Jacques Lévy.- L’espace est des plus central et cela se voit de plus en plus. La force désormais considérable de l’acteur individuel dans la vie des sociétés a en outre pour effet que les différents enjeux (politique, économique, culturel), les différents types d’espace (échelles, métriques) se connectent via ses spatialités. Autrement dit, la réflexion sur l’espace peut désormais s’intégrer, s’unifier car il existe une commune mesure, qui faisait complètement défaut lorsque l’univers des militaires, celui des paysans et celui des artistes étaient totalement disjoints. La géographie compte, et la géographie, espérons-le, s’en occupe. Une autre chose a changé, cependant, c’est que l’enclavement des disciplines au sein des sciences sociales a un peu diminué. Les géographes ont donc tout intérêt à se concentrer, avec tous ceux qui le souhaitent, sur leur objet, passionnant et toujours renouvelé, plutôt que sur une institution disciplinaire défensive et, inévitablement, menacée par l’immobilité.

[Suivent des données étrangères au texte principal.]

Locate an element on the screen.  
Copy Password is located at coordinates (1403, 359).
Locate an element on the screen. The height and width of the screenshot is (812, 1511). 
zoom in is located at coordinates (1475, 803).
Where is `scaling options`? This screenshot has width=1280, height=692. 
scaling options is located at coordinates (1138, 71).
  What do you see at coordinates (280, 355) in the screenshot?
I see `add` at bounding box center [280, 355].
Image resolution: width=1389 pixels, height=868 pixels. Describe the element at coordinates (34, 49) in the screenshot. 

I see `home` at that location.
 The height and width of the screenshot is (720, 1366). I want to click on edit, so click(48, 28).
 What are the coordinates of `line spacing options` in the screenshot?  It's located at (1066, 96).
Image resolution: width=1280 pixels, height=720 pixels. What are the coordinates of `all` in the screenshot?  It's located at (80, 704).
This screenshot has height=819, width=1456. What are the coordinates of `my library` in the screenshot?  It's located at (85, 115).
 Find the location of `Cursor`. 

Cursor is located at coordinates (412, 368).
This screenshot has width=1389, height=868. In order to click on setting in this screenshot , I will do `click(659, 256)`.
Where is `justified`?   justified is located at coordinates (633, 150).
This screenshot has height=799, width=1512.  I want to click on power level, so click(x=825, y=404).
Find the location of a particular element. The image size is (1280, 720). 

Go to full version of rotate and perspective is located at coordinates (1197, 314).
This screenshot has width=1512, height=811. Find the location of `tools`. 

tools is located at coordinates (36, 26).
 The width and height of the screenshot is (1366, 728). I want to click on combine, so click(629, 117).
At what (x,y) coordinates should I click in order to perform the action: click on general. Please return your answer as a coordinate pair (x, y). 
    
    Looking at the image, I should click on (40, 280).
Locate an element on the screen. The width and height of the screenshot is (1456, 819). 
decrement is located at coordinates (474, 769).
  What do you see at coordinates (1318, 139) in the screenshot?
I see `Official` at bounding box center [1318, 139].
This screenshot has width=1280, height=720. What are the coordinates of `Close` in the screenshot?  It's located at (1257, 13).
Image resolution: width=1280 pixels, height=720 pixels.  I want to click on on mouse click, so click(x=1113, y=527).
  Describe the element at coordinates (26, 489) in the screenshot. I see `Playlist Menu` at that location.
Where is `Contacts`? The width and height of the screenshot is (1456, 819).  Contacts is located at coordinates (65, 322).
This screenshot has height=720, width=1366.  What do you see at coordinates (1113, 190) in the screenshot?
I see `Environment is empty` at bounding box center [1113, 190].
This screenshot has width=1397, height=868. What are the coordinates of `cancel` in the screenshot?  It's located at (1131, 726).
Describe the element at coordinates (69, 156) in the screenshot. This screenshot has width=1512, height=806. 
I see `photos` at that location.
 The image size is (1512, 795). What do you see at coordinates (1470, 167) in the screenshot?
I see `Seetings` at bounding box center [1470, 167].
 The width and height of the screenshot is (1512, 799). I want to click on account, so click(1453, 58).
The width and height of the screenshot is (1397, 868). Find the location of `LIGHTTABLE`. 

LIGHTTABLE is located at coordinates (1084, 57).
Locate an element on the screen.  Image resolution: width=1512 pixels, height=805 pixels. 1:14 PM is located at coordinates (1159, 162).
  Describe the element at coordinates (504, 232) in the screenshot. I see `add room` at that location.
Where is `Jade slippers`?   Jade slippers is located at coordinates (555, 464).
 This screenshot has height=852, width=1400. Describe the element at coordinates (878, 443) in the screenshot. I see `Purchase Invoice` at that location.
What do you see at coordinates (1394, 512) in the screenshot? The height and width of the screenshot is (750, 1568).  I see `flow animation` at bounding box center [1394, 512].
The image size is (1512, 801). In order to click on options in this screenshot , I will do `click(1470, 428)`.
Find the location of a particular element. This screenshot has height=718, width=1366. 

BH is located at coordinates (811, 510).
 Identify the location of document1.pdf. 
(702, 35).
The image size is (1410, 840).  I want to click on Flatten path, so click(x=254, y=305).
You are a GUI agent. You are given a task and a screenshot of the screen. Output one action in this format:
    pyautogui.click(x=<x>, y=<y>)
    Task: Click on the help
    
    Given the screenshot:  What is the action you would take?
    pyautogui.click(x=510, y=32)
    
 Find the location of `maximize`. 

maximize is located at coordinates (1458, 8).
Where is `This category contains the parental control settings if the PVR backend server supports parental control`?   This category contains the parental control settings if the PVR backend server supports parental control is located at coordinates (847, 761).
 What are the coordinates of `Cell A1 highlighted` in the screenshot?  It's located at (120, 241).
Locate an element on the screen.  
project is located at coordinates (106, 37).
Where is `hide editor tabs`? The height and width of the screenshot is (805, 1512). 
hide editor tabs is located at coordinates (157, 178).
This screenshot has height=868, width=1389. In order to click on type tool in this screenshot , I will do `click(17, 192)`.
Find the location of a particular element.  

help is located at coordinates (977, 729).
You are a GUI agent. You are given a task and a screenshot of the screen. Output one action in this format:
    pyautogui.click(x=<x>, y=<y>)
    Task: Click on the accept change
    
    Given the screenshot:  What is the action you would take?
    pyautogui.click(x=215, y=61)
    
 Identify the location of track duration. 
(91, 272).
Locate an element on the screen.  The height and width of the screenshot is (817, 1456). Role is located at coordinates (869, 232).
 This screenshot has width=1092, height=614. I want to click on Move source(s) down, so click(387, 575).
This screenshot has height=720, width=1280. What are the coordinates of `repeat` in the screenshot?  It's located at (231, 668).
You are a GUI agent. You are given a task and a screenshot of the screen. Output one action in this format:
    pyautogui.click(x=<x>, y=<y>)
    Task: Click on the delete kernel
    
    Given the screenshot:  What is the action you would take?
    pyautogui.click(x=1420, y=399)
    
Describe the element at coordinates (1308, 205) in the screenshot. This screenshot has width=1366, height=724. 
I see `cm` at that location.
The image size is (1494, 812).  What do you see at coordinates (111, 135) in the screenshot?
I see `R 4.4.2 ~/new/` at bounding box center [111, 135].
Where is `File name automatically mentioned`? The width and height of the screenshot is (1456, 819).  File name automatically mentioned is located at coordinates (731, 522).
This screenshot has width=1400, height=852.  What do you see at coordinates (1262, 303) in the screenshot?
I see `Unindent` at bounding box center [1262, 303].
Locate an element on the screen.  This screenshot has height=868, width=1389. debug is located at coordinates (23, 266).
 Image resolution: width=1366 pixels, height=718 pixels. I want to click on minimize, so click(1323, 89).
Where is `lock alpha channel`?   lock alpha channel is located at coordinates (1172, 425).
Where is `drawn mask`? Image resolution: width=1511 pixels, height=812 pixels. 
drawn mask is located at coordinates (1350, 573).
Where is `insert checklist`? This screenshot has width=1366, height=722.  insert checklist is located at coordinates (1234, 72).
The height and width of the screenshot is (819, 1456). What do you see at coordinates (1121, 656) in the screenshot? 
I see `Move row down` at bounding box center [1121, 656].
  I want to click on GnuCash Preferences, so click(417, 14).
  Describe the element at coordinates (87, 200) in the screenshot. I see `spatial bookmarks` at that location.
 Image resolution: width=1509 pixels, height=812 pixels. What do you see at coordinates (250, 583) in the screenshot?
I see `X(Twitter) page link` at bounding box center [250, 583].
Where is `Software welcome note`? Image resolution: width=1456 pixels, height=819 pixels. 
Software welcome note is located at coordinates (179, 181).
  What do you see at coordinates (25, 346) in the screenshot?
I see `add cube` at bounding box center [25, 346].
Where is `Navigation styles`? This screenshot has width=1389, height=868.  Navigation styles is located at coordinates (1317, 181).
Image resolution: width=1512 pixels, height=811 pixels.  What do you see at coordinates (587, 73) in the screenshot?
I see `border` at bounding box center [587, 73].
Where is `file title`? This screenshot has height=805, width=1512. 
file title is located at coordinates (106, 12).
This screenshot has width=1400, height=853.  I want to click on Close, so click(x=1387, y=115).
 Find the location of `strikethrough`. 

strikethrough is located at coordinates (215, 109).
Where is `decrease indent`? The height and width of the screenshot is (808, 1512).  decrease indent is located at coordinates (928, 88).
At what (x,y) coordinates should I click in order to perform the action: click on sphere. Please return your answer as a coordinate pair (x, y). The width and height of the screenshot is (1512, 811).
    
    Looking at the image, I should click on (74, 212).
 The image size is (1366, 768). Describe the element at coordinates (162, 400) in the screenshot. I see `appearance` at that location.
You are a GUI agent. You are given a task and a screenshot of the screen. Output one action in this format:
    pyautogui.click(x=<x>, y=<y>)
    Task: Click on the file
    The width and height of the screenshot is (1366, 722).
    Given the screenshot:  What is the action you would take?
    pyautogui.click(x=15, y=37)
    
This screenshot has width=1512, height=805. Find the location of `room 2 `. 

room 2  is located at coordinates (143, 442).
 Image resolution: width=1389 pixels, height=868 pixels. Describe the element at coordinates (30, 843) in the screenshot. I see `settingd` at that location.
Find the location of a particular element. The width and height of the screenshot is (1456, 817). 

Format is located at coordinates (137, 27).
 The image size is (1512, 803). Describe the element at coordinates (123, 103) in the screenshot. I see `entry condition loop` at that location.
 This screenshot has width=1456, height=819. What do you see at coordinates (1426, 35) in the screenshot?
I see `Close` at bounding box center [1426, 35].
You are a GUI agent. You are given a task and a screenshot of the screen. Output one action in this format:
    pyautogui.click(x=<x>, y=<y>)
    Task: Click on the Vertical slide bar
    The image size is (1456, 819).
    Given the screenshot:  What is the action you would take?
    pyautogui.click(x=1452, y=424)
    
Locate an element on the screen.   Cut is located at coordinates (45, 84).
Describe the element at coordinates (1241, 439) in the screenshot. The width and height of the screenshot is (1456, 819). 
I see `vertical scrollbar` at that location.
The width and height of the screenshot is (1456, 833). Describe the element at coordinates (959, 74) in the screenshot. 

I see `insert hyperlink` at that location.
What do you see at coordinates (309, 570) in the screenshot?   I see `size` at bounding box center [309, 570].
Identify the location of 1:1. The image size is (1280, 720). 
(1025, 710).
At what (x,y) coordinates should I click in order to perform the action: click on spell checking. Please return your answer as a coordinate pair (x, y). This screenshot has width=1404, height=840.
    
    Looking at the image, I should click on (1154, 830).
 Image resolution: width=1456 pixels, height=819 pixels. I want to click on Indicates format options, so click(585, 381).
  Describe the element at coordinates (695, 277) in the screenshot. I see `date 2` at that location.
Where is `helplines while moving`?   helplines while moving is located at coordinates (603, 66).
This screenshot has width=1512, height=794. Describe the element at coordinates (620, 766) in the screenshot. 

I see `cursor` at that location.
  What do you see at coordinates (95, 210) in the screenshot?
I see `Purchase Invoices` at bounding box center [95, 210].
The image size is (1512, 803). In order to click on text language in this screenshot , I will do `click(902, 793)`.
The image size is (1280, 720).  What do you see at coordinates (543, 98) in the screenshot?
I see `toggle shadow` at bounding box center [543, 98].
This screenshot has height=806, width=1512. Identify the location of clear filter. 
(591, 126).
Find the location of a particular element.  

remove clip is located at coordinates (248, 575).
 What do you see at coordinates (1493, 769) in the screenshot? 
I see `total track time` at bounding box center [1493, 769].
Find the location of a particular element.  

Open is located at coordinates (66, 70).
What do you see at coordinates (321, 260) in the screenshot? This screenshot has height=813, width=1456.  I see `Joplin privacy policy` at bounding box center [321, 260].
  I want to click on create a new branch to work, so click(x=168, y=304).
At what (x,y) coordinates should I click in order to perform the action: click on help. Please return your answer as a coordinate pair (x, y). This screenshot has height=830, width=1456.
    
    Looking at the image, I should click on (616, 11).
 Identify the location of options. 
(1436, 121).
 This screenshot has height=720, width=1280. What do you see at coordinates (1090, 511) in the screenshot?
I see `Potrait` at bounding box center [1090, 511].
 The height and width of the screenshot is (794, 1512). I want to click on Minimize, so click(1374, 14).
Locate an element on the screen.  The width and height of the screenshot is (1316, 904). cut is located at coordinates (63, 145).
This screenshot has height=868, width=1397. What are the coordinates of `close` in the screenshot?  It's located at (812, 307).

Michel Lussault.- Oui, cette question a du sens, surtout dans la mesure où l’on peut constater que les individus comme les sociétés, en raison même des conditions que la mondialisation met en place depuis quelques décennies, sont de plus en plus confrontés à des défis spatiaux (géographiques, si l’on préfère) majeurs. Le plus global d’entre-eux est celui, justement du « changement global », mais l’actuelle crise migratoire en Europe est une illustration de l’acuité de ces questions spatiales, et à l’échelle de la vie quotidienne, on constate aisément que chacun d’entre-nous est concerné par les bouleversements des modes de vie qui redéfinissent les manières d’habiter. Ainsi, il faut sans cesse réfléchir à ce que la géographie peut apporter de compréhension de tous ces défis et ce qu’elle peut suggérer comme solution(s). De mon point de vue, la géographie est irremplaçable en tant qu’anthropologie politique des espaces habités par les êtres humains : elle peut mettre en évidence, à toutes les échelles en même temps, les grandes évolutions contemporaines. Mais cette définition est la mienne et mérite d’être disputée.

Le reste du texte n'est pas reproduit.